# THE EXERCISE
Lay out the lines from the one containing "The width and height of the screenshot is (506, 318)." through the one containing "Action: (133, 40)" as a numbered list, skipping any blank lines.

++++ SUPPLIED MATERIAL

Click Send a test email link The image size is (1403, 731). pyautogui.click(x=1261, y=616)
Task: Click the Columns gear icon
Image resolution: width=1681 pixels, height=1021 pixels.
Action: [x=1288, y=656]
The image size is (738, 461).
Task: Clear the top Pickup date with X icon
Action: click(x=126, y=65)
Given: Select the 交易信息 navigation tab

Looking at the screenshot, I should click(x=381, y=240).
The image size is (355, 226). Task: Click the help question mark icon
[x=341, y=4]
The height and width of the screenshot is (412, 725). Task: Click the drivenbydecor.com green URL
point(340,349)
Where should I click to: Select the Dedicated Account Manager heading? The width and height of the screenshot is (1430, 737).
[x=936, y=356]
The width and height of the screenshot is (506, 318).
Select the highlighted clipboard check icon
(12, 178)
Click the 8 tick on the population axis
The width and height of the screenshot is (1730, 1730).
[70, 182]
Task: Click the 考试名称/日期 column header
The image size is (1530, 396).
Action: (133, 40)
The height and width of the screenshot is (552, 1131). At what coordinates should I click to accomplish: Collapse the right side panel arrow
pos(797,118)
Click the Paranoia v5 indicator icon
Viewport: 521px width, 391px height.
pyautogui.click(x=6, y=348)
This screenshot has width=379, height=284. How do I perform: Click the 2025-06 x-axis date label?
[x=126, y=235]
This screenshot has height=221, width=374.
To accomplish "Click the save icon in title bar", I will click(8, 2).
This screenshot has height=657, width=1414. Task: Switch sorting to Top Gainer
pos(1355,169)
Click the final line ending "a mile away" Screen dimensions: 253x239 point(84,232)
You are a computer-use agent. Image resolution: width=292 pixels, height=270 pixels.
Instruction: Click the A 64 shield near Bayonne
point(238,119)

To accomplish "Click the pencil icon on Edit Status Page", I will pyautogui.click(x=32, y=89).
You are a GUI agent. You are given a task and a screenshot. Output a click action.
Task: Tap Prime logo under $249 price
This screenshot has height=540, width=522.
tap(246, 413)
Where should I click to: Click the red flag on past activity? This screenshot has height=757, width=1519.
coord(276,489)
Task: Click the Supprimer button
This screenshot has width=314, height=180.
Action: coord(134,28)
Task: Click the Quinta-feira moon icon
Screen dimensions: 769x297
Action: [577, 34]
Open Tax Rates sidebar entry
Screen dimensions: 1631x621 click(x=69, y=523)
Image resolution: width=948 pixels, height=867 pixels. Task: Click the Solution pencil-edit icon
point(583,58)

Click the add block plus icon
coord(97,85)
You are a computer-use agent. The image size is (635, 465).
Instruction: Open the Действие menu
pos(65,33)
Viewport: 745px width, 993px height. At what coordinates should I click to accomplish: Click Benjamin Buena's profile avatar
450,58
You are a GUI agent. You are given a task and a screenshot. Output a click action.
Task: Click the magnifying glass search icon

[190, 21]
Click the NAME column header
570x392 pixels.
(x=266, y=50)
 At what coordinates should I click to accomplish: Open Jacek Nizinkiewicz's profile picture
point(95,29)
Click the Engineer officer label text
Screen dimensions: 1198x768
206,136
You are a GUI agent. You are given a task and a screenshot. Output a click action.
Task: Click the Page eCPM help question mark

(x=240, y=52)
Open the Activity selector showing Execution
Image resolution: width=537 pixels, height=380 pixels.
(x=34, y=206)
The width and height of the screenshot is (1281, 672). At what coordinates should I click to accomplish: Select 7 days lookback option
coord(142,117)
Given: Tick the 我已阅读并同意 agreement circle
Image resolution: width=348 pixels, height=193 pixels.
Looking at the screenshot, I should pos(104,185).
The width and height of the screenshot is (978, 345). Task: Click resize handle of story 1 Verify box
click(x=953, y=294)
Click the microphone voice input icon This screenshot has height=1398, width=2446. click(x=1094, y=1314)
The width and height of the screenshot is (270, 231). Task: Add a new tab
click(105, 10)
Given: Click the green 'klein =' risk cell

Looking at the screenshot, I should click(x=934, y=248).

++++++++

# SOLUTION
1. The width and height of the screenshot is (506, 318).
2. Select the highlighted clipboard check icon
3. (12, 178)
4. Click the 8 tick on the population axis
5. The width and height of the screenshot is (1730, 1730).
6. [70, 182]
7. Task: Click the 考试名称/日期 column header
8. The image size is (1530, 396).
9. Action: (133, 40)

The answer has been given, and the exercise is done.